Informed by the likes of Allan Kaprow, multi-disciplinary artists and makers from across Waltham Forest, the UK and as far away as New York, joined us in opening up, challenging and extending the processes of devising, making and presenting art, with this ‘festival of ideas’ incorporating live art performance, film, live writing, dance, text, print, sculpture, sound, and new media. Provocations, invitations and responses from artists and public participation continually informed and adapted the project from the Winns project space as well as from the drawing shed‘s project space LockUpNumber11 on The Drive estate E17 and the ARTS LAB PROJECT BLOG – www.ideasfromelsewhere.wordpress.com – which continues to develop as a document for experimentation, dialogue, and evaluation of this arts lab and the process of ‘thinking through making’.

The IdeasFromElse[W]here project space at Winns Gallery was open to the public 11am – 5pm, Wednesday to Sunday, from June 18 to July 11 2014. On Mondays and Tuesdays during the project, resident artists used the project space to play, experiment and develop their own work. At these times the artists also had exclusive access to the William Morris Galleryarchive, library and research resources.

Over 50 artists and practitioners were involved in the arts lab, including

Katy Baird     Nadia Berri     Sarah Buckle     Laura Dee Milnes     Ben Faga       Film Direction     Simon Foster-Ogg     Joseph Kopiel     Sally Labern              Bobby Lloyd    Leah Lovett    Jordan McKenzie    Justine Pearsall    RARA    Annette Robinson    Phil Sanger    Single Action Group    Site Space    Steakhouse Live    Daniella Valz Gen   Carrieanne Vivianette    Ed Woodham

In the run up to and duration of IdeasFromElse[W]here we invited Cara Courage to ask questions of and write critically on the process in the role of ‘Thinker in Residence’. This role ran in parallel with Cara’s research into the drawing shed‘s projects for her PhD studentship at University of Brighton Doctoral College, looking at grassroots urban arts interventions and the affect they have on people and place in an investigation of the phenomenon and theory of relocalism.

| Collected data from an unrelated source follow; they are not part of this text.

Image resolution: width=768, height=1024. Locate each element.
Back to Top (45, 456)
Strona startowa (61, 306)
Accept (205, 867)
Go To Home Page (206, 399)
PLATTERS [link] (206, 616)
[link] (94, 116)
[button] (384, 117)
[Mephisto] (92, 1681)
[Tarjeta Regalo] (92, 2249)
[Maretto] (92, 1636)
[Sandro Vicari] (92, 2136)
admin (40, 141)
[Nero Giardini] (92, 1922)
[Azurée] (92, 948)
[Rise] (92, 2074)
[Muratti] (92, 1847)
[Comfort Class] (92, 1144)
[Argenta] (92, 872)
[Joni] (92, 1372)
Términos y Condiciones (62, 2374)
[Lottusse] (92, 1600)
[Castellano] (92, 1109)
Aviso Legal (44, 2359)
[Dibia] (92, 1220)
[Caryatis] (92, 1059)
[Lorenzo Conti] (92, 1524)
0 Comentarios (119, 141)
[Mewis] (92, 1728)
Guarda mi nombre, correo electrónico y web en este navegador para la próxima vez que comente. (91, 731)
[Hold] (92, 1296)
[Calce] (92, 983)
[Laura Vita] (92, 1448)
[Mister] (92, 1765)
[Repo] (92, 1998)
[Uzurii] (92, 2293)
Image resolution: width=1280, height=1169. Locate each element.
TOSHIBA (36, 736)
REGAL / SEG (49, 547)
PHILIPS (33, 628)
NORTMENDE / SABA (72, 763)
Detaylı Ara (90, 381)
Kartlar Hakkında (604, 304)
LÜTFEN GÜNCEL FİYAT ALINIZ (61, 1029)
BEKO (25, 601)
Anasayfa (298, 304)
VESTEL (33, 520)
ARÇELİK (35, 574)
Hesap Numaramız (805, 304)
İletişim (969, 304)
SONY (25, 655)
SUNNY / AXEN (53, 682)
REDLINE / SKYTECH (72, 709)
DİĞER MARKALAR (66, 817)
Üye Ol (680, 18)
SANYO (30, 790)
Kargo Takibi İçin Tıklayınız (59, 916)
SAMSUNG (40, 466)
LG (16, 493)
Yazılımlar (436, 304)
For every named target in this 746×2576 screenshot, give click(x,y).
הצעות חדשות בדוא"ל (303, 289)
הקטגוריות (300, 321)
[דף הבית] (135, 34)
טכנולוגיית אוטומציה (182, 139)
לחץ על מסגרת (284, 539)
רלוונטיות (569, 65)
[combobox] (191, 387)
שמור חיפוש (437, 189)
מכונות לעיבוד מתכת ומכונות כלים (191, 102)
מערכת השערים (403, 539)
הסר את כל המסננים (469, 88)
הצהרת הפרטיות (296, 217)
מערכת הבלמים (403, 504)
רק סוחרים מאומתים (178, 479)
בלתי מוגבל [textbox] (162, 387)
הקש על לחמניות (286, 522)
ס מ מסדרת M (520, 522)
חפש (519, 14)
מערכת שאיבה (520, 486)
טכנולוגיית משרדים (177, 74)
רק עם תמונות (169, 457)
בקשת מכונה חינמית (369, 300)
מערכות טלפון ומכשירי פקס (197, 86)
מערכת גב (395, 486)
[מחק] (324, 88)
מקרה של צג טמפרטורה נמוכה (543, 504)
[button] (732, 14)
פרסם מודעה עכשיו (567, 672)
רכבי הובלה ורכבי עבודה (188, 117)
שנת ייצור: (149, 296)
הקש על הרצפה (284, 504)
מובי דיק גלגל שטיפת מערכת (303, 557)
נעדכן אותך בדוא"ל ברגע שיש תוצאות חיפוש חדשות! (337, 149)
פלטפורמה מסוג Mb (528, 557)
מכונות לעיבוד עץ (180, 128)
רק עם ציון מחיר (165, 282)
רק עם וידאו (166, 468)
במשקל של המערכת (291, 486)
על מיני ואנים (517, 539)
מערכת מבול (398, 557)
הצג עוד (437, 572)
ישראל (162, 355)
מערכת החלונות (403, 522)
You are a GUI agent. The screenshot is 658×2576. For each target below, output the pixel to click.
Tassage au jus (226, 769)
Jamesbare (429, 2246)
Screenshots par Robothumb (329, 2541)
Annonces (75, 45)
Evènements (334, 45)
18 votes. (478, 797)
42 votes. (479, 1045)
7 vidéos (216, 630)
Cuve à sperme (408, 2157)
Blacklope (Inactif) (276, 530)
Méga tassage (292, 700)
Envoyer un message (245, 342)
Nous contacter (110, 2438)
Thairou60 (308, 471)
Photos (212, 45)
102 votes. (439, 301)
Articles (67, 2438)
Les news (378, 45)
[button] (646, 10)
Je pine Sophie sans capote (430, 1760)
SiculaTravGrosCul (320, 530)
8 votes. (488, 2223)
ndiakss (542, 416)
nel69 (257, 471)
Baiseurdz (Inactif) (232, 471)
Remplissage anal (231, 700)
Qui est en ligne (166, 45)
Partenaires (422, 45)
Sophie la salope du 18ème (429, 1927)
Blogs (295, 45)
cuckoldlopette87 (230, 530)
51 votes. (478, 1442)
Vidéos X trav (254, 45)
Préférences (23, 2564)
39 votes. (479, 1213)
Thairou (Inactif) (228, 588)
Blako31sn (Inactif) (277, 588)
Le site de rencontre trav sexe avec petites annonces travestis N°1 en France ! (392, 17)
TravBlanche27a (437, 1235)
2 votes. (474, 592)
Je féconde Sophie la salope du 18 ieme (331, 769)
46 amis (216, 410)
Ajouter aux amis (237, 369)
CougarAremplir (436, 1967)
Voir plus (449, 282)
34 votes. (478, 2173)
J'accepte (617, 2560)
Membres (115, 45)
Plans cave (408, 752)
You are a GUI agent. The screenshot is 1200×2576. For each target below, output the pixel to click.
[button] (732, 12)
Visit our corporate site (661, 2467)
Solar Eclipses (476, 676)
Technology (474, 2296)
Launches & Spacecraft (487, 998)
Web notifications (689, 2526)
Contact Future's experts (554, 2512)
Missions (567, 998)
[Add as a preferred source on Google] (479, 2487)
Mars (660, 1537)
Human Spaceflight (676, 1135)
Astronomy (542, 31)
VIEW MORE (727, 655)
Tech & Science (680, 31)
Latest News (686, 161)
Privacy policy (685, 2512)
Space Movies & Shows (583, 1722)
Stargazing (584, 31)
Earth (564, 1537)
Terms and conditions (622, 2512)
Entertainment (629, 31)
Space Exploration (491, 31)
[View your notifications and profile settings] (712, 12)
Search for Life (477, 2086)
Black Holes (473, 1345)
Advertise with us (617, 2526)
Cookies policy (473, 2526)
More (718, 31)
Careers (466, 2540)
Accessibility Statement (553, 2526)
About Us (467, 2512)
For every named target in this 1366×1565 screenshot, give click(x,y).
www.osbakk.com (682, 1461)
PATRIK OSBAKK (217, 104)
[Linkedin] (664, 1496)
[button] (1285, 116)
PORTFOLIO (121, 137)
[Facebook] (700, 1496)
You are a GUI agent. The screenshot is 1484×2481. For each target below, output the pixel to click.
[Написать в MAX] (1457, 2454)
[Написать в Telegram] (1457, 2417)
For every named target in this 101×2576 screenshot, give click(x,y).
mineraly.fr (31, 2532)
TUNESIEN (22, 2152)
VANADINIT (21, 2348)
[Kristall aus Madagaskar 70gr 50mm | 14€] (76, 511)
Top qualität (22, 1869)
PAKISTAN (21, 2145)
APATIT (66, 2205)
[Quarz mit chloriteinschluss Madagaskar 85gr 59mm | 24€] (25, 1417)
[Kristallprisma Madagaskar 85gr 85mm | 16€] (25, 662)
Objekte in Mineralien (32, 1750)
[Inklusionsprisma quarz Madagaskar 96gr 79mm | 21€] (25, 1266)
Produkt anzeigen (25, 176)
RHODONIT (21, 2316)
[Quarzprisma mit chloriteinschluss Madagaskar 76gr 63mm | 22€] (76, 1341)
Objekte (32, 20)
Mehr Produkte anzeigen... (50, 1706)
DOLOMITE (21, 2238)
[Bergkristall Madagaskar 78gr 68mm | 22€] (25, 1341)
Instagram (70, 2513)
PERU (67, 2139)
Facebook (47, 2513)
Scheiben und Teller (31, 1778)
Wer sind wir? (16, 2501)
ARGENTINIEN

In addition to PrintBike, by popular demand the drawing shed brought back The Public Typing Pool, striking up letters and conversations in exchange with users of The Public Typing Pool concurrently installed alongside Laurence Weiner in the new Sculpture Centre in Bury, greater Manchester, as part of Text Festival.

Alongside the daily art-making and performance that developed organically and spontaneously throughout the month, programmed events included Film Direction’s screening of ‘A-Z of London: 26 Raw Films’, People Pavilions with the public joining RARA to build human pyramids in Lloyd Park, and performances from Single Action Group, Steakhouse Live, and Site Space

Over the course of the arts lab, artists contributed to zine boxes which were auctioned at ‘JUNK, A FUN[D]RAISER’ at Winns Gallery on Thursday 10th July. A fundraiser to support the drawing shed‘s future projects, the evening also included film and live art performance, bringing artists and the public together to celebrate the arts lab in its final few days.